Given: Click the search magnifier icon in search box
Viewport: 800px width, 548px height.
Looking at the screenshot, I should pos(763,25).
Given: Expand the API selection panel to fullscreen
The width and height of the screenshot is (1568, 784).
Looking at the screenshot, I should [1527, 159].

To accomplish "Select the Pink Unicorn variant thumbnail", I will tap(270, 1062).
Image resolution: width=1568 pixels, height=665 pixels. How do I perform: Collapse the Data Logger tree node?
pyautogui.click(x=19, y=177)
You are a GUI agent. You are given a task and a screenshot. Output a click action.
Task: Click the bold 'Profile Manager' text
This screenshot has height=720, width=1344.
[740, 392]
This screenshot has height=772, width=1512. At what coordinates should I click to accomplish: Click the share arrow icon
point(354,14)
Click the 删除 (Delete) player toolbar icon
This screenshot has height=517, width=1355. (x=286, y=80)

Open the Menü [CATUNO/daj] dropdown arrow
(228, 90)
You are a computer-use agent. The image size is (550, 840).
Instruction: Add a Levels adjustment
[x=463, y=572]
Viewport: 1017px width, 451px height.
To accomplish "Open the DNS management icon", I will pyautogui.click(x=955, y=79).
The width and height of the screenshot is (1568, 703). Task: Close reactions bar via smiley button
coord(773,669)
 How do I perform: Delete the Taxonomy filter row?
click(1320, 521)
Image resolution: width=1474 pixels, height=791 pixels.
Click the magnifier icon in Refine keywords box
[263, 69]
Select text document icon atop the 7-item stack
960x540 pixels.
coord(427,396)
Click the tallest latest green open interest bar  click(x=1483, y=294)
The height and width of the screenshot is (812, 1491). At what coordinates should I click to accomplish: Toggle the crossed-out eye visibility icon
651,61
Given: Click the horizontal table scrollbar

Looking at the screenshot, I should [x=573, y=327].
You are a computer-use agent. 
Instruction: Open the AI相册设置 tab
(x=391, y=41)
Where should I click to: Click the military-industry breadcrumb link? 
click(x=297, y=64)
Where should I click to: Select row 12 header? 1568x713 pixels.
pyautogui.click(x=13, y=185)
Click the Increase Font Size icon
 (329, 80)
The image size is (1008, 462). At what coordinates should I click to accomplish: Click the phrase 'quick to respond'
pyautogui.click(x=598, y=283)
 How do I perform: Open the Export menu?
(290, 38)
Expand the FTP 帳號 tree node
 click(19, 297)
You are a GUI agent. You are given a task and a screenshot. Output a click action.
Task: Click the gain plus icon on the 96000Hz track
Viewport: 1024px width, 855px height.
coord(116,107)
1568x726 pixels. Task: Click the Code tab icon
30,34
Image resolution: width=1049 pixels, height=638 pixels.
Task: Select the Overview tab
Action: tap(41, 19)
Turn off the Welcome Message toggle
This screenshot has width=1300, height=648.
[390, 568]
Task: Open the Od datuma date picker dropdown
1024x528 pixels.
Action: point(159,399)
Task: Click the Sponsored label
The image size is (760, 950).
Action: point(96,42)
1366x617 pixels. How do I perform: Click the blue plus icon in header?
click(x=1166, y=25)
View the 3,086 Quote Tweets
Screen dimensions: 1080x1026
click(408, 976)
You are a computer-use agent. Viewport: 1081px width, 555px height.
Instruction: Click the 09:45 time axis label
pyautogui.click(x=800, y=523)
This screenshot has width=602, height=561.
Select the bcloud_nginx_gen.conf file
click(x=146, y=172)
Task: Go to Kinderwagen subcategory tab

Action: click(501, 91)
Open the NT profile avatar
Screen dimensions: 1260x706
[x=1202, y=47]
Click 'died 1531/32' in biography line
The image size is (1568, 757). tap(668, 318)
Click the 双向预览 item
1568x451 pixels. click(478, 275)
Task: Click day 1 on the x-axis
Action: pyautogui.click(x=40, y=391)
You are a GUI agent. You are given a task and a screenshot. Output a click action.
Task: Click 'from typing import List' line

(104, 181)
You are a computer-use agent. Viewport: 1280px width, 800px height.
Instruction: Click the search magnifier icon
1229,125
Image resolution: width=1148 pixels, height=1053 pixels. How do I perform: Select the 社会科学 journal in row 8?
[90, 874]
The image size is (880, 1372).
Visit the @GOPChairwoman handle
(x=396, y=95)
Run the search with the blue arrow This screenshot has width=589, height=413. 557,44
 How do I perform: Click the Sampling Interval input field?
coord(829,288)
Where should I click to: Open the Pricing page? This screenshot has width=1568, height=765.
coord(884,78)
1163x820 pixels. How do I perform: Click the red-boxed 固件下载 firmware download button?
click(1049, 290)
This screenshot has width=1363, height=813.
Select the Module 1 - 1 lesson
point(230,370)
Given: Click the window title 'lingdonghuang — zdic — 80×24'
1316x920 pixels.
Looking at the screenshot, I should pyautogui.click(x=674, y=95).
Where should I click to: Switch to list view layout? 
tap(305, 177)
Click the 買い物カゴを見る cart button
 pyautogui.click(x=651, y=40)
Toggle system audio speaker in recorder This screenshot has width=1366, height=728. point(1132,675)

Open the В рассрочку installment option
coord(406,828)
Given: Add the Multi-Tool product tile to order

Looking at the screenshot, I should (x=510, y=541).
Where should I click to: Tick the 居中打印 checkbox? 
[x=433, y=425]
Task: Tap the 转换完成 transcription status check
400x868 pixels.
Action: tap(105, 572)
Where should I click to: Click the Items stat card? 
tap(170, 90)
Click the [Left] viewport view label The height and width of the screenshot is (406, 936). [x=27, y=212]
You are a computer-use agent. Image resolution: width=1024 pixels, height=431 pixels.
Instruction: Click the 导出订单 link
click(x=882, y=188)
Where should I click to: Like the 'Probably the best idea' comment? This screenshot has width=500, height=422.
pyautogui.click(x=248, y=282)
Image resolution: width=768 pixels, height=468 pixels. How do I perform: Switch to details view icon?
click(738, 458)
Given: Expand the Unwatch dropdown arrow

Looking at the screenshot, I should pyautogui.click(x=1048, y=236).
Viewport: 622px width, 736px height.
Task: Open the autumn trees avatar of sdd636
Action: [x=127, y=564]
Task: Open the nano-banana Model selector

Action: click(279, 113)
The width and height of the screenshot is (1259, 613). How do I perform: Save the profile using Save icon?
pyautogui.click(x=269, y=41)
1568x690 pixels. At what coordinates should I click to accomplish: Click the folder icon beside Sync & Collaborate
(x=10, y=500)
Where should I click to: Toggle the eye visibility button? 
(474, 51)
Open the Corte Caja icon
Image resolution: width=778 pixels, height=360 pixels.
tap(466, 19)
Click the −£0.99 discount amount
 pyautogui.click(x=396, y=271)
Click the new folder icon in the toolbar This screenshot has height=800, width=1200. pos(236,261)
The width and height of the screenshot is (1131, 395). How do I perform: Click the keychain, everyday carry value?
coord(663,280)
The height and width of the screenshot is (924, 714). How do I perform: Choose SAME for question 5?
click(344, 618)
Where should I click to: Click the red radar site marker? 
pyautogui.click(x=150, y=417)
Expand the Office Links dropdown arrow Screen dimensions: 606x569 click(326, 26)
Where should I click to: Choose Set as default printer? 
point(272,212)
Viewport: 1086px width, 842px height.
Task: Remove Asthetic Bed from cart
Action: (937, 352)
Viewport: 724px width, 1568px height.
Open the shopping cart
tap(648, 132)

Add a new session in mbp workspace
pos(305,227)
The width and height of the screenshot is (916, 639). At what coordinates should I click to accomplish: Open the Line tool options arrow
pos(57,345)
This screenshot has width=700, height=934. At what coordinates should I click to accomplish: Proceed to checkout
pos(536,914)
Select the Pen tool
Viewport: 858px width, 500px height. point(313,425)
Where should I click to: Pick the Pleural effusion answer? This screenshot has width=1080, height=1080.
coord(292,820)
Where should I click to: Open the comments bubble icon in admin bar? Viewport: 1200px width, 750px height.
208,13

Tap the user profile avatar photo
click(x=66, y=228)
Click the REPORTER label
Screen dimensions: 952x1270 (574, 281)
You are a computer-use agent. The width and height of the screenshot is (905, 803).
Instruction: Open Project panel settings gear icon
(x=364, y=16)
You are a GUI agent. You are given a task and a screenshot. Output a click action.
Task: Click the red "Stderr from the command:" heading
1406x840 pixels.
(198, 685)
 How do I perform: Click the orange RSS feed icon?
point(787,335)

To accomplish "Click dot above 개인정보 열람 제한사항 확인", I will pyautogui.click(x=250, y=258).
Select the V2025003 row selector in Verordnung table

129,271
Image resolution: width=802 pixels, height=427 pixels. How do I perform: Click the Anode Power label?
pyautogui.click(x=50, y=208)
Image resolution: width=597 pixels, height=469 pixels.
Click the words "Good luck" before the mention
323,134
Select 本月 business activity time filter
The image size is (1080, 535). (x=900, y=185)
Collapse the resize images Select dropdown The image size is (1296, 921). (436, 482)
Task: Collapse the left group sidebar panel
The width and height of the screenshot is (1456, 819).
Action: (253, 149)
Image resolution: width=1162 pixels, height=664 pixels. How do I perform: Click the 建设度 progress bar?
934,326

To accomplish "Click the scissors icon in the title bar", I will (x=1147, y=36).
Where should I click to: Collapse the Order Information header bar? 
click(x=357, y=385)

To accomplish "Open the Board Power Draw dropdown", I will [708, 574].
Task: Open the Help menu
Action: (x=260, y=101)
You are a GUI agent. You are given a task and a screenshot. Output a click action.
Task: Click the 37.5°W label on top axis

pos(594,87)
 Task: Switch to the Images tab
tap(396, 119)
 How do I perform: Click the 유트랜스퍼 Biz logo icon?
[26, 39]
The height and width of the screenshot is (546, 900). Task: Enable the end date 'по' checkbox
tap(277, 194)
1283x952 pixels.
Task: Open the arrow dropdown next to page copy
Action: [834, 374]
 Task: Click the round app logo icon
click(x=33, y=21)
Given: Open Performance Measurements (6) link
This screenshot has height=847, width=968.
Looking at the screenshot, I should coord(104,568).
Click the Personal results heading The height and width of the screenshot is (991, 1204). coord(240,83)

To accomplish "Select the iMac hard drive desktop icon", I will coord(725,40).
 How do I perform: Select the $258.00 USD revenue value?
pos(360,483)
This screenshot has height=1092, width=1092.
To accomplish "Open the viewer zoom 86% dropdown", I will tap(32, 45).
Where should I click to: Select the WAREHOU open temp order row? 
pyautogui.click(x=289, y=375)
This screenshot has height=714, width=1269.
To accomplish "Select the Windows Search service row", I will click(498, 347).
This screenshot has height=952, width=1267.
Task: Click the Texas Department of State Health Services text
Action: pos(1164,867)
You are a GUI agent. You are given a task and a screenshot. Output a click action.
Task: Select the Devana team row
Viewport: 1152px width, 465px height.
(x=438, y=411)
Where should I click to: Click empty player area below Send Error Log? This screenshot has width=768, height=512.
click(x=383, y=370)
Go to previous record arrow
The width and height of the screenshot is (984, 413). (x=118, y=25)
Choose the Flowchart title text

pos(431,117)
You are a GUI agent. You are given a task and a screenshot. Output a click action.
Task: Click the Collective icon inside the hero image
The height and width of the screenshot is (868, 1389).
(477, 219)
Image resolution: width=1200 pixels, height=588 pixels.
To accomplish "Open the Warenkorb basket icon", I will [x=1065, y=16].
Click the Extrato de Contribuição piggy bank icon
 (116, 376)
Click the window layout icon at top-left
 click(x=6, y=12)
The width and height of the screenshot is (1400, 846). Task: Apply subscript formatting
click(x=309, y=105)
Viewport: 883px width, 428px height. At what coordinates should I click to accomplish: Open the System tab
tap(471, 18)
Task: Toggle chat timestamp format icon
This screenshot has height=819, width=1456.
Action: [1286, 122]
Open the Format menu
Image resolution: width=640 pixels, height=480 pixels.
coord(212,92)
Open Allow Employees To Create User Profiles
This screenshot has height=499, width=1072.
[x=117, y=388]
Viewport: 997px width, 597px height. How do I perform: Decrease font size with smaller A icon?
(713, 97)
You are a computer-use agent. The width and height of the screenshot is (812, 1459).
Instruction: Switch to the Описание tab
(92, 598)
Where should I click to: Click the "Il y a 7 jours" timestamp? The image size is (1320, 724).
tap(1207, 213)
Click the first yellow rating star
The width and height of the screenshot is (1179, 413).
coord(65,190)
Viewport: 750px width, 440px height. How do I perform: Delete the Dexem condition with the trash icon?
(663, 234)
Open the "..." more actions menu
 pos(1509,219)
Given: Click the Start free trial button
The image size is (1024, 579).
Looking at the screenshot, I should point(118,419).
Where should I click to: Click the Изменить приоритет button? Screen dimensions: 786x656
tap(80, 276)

----

### Task instructions
The expected answer is the lines from the one containing "Open Allow Employees To Create User Profiles" through the end of the material, reproduced exactly with both ends kept.

### Expected answer
Open Allow Employees To Create User Profiles
This screenshot has height=499, width=1072.
[x=117, y=388]
Viewport: 997px width, 597px height. How do I perform: Decrease font size with smaller A icon?
(713, 97)
You are a computer-use agent. The width and height of the screenshot is (812, 1459).
Instruction: Switch to the Описание tab
(92, 598)
Where should I click to: Click the "Il y a 7 jours" timestamp? The image size is (1320, 724).
tap(1207, 213)
Click the first yellow rating star
The width and height of the screenshot is (1179, 413).
coord(65,190)
Viewport: 750px width, 440px height. How do I perform: Delete the Dexem condition with the trash icon?
(663, 234)
Open the "..." more actions menu
 pos(1509,219)
Given: Click the Start free trial button
The image size is (1024, 579).
Looking at the screenshot, I should point(118,419).
Where should I click to: Click the Изменить приоритет button? Screen dimensions: 786x656
tap(80, 276)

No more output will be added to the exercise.